Following his first wife's death in 1983, McCall married Winona Gatton McCandless, the widow of Louisville telephone company executive Paul McCandless.

==Early career==
After deciding to pursue ministry instead of law, McCall declined his acceptance from Vanderbilt Law School to enroll at the Southern Baptist Theological Seminary in Louisville, Kentucky, earning the Th.M. degree in 1938 while a fellow to the seminary's president, John R. Sampey. McCall then earned a Ph.D. from the seminary in 1942. While completing his Ph.D., he was pastor of a small Baptist church in Woodville, Tennessee.

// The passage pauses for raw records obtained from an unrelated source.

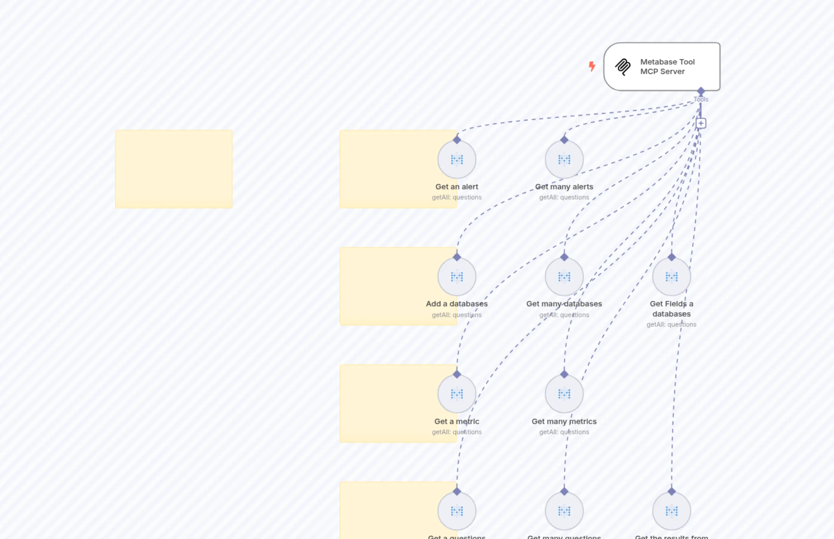The width and height of the screenshot is (834, 539).
Task: Select the top-left yellow sticky note
Action: pyautogui.click(x=174, y=169)
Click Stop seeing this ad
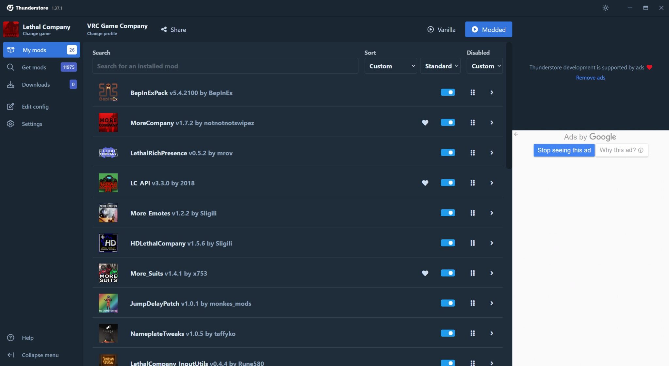Image resolution: width=669 pixels, height=366 pixels. 564,150
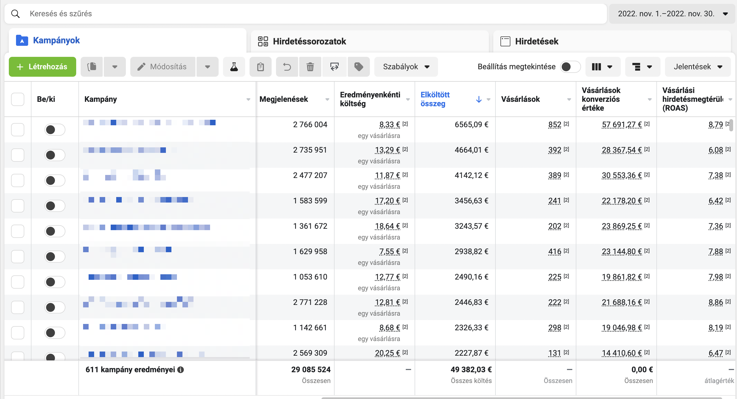This screenshot has height=399, width=737.
Task: Click the A/B test flask icon
Action: pyautogui.click(x=234, y=67)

McCall's first full-time pastorate, during the early years of World War II, was at Broadway Baptist Church, a prominent congregation in downtown Louisville.

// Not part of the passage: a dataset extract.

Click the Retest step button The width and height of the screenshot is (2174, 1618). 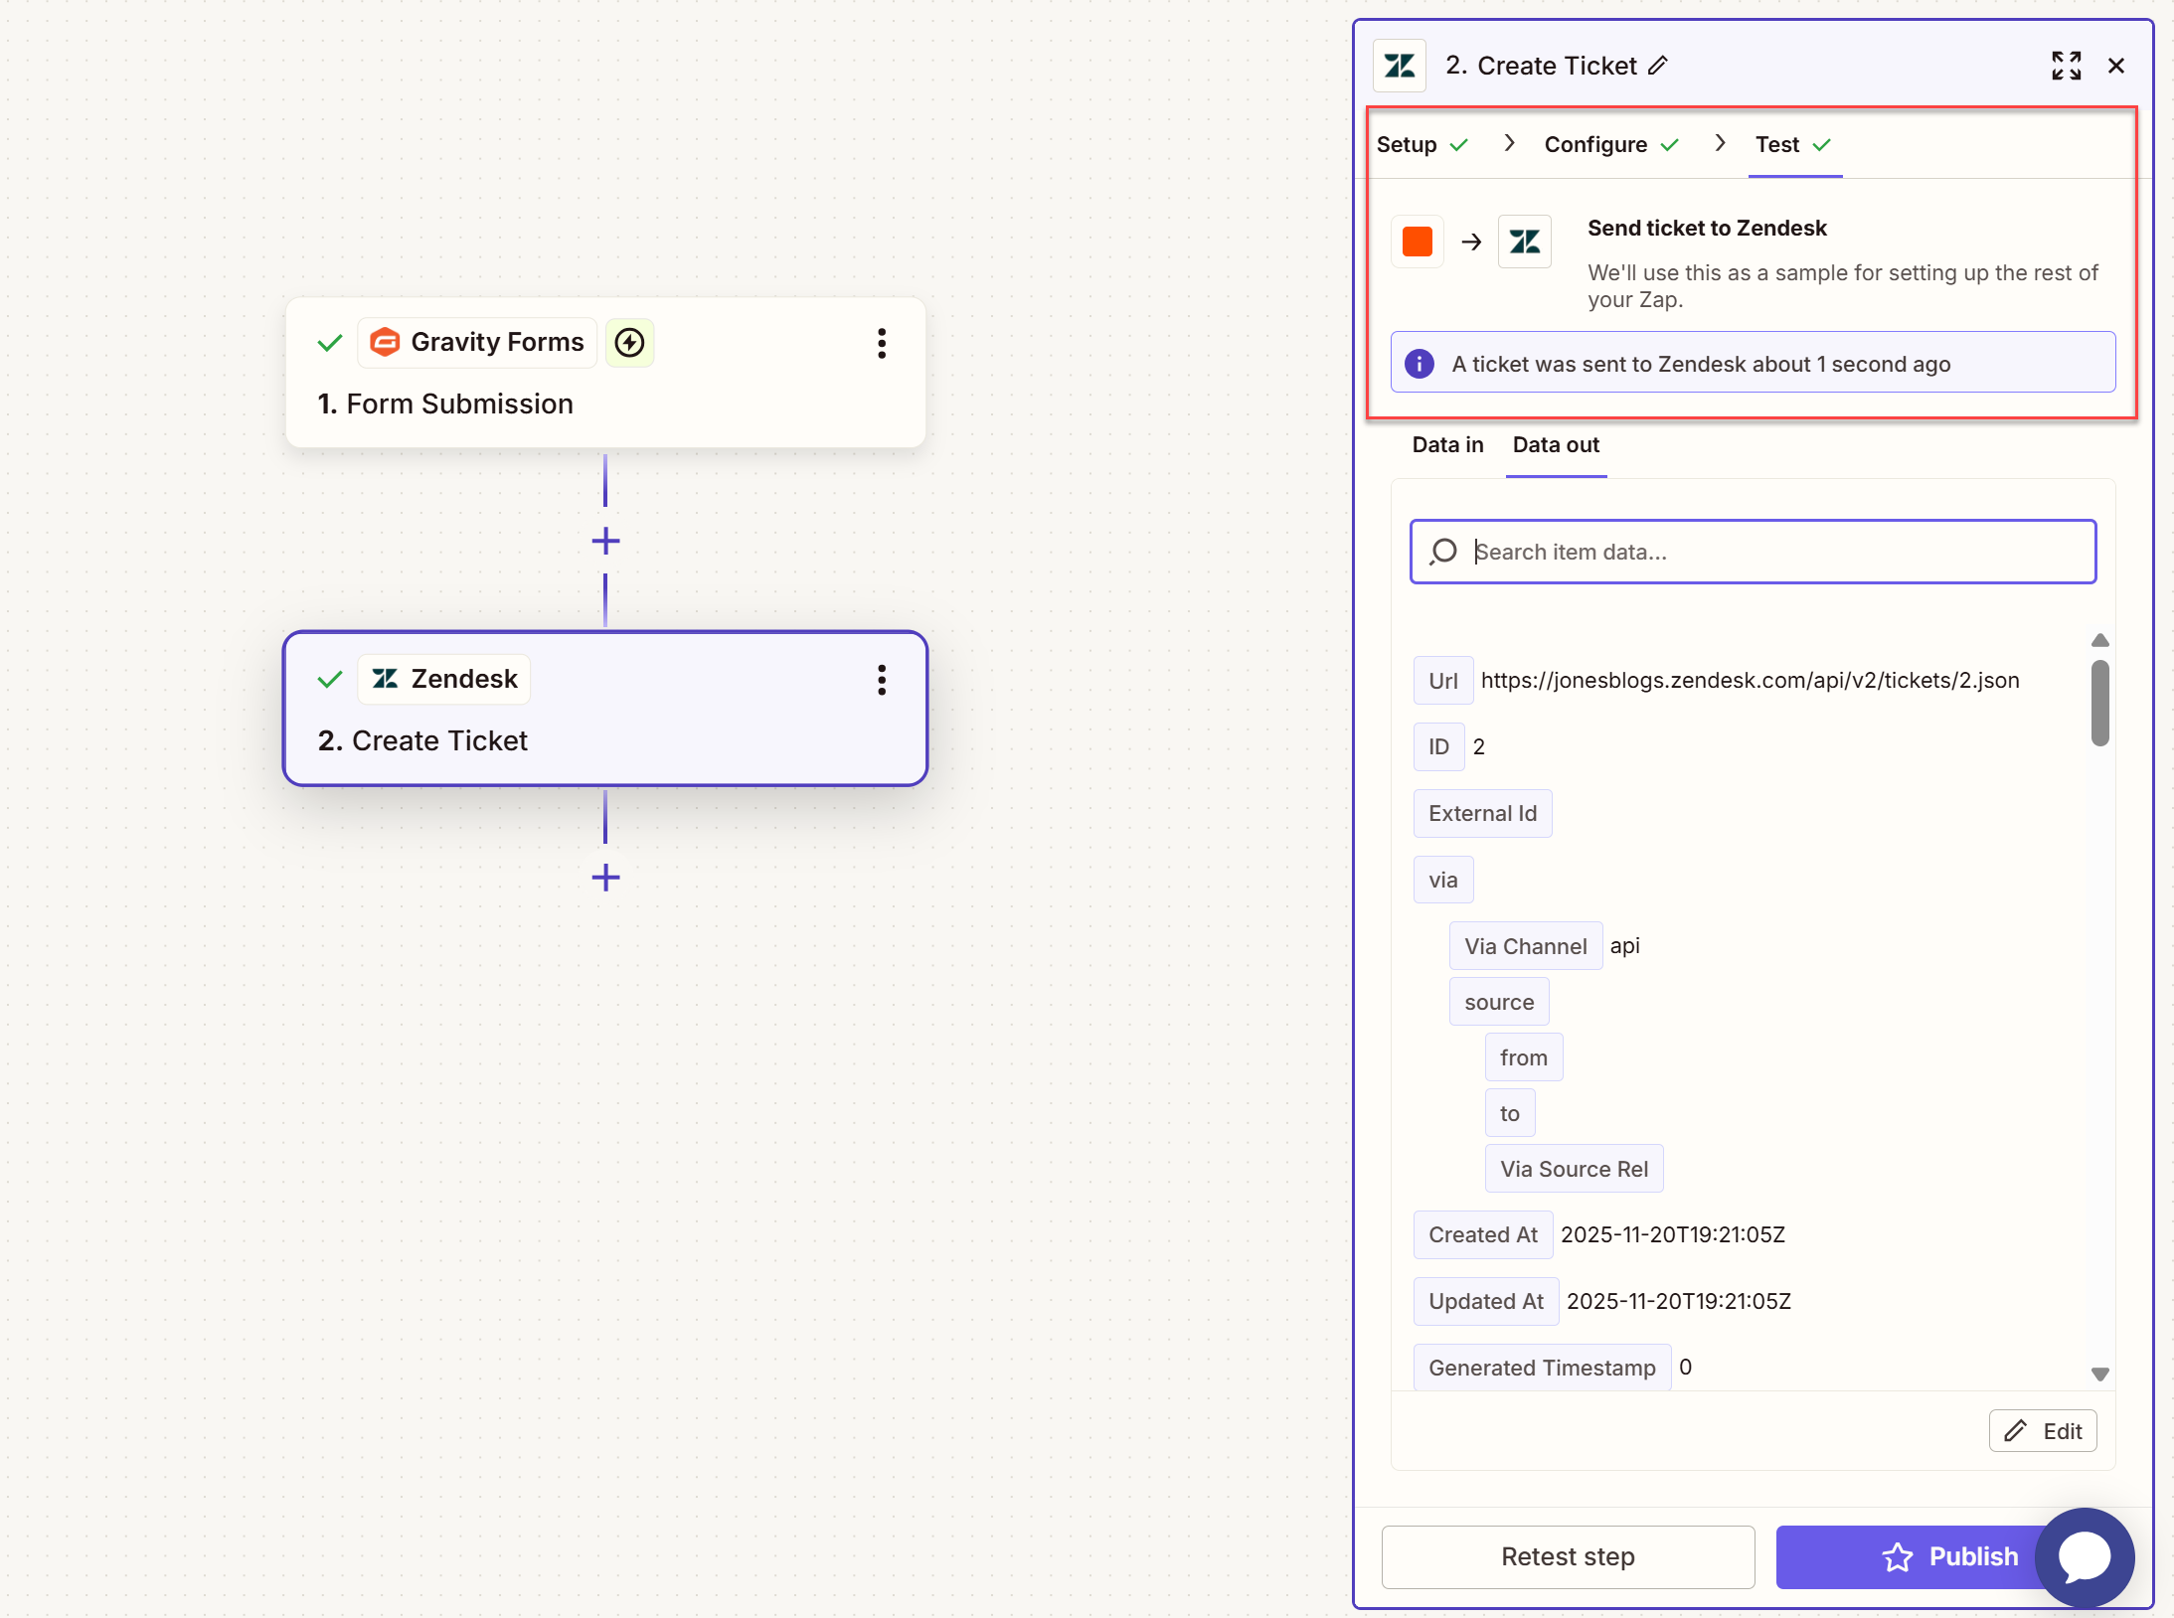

In 1943, McCall was elected president of the Baptist Bible Institute of New Orleans, Louisiana, which less than three years later became New Orleans Baptist Theological Seminary.

==Denominational leadership==
In 1946, McCall became Executive Secretary-Treasurer of the SBC Executive Committee, the Southern Baptist Convention's central coordinating body. During his tenure the SBC became the largest Protestant faith group in the United States.

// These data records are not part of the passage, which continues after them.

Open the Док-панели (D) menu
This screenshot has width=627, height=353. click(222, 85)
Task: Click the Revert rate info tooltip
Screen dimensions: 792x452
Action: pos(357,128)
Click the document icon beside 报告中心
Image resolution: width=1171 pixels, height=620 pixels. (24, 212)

==Presidency of the Southern Baptist Theological Seminary==
McCall's tenure as president of the Southern Baptist Theological Seminary was from 1951 to 1982. During that time the seminary's student body grew from 800 to more than 2,000 students, ranking as the second largest of the 200 accredited theological schools in the United States. The school celebrated its centennial year in 1959, during McCall's presidency.

Soon after becoming president, McCall integrated the seminary's classrooms in defiance of Kentucky's segregationist state law. Later, at the height of the civil rights movement, McCall invited Martin Luther King Jr. to speak on campus, making Southern the only SBC institution to host the Baptist civil rights leader.

McCall completed three capital campaigns, one of them funding the construction of the James P. Boyce Centennial Library; another endowing the Billy Graham Chair of Evangelism; and a third that, at more than $10 million, was at the time the largest financial campaign in American theological education.

In 1953 McCall organized Southern into three graduate schools—theology, Christian education, and church music. In 1984, a school of church social work was added, and became the first seminary-based school of social work accredited by the Council on Social Work Education. He also led the seminary to launch Boyce Bible School (now called Boyce College), an adult education division for students without college prerequisites.

==Writing and television==
McCall wrote several books, including What is the Church?, God's Hurry, and A Story of Stewardship. For 30 years he wrote a monthly opinion column, Thinking Aloud. In the early 1960s he helped inaugurate a weekly interfaith dialogue, Moral Side of the News, on Louisville's WHAS-TV in which Protestant, Catholic and Jewish leaders discussed the week's headlines in light of faith.

==Later career==
In 1980, McCall was elected to a five-year term as president of the Baptist World Alliance, representing 37 million Baptists in 120 nations. He had long been active in the Alliance, beginning with his attendance at the first BWA-sponsored Baptist World Youth Conference, in Prague, Czechoslovakia, when he was 16 years old.

In 1982, McCall ran for and lost in the SBC presidential election to conservative Texas pastor James T. Draper

In 1990, McCall and several others established the Baptist Cooperative Missions Program, which provided resources to help launch the Cooperative Baptist Fellowship, an alternative association of about 2,000 moderate and progressive Baptist congregations.

==Honors==
McCall has been recognized through the endowment of the Duke K. McCall Chair of Christian Mission and World Christianity at the Baptist Theological Seminary at Richmond, Virginia, and in the naming of the Duke McCall Welcome Center on the Southern Seminary campus in Louisville, Kentucky. At Southern Seminary in August 2019, Dr. R. Albert Mohler Jr. announced the establishment of the Duke McCall Chair of Pastoral Leadership. He also held several honorary doctorates.